At the Games for Change Festival, video games aren’t the only things to experience. Opinions is an art installation/experience by artist and current New School grad student Yanbin Song that has players aping Donald Trump.
In this case, people were invited to stand in front of a TV screen playing muted campaign speech footage of Trump. After being directed to mimic Trump’s gestures and arm movements, they slipped on headphones connected to a small, smooth black oval that is known as a Leap Motion Controller that is placed on the table in front of them. This device tracks hand and figure movements, inputs this data to a midi keyboard connected to the music-making software Max Msp, and generates sound based on the movements it senses. The idea behind this was to let the body language speak for itself: and speak it did.
All of this technology produced a waterfall of jarring noises and oftentimes sounded as if a child was banging their hands on a synthesizer or a toy xylophone. It wasn’t pretty, but it was definitely a fascinating experience to “hear” the hands if a somewhat uncomfortable one to be imitating Trump at some of his most infamous moments.

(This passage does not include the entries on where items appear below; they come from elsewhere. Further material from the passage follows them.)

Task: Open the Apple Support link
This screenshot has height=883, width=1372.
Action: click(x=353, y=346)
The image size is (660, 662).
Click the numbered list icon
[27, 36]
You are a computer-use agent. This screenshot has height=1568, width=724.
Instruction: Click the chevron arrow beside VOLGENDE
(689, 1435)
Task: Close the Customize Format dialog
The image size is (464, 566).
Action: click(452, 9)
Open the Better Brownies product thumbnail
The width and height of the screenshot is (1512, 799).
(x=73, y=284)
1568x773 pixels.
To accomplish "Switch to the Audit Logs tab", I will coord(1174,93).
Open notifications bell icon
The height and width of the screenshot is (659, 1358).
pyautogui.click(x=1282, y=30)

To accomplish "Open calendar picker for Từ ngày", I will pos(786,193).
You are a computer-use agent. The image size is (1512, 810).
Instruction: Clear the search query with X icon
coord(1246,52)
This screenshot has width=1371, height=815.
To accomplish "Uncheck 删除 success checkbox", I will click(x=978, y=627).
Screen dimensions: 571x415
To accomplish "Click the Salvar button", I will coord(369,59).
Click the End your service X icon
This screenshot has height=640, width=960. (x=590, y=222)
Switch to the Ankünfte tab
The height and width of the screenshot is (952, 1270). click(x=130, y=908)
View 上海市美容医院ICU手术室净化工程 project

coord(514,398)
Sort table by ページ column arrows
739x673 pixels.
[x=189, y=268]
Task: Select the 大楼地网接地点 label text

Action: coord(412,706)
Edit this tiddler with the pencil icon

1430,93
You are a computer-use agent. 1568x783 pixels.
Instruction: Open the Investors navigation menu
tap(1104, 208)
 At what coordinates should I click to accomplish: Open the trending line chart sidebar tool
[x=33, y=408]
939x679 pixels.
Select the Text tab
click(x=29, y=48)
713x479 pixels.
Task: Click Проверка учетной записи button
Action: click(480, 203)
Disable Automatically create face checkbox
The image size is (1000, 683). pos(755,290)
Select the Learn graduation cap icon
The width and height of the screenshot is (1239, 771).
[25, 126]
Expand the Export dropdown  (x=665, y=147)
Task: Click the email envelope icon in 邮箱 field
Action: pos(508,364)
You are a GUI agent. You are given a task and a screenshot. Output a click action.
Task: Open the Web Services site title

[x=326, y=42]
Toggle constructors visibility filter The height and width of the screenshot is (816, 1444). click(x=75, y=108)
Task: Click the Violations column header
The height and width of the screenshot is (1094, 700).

This was actually the second part of Song’s “Opinions” project. The first part of the project involved Song interviewing everyday people about topics such as food, holidays, politics, and pets. The movements of their hands were recorded over an Arduino, a physical computing kit that Song coded in conjunction with light sensors to sense when the light was being blocked by the hand movements above it. It was then placed in a box with holes to accommodate the sensors. This device also used Max MSP to generate sounds. However, being a less advanced device than the Leap Motion Controller, the noises it created were “a bit binary” and do sound similar between interviews and videos.
The idea behind Song’s project was to draw attention to all the communication that we do nonverbally, especially with our hands, and how that “sounds.” During an email correspondence after the Festival, Song added that she wanted this project, “to inspire people to think from another perspective (i.e. the ‘hands’ opinions’) because from my point of view, social issues are quite related to perspectives on different people. To understand what the hands’ opinions are is like thinking from other’s perspective and trying to… understand them, which is like having empathy towards other people in the society.” Although my part of the experience itself was short, the concept is intriguing to me and does have a support in psychological and sociological concepts and research.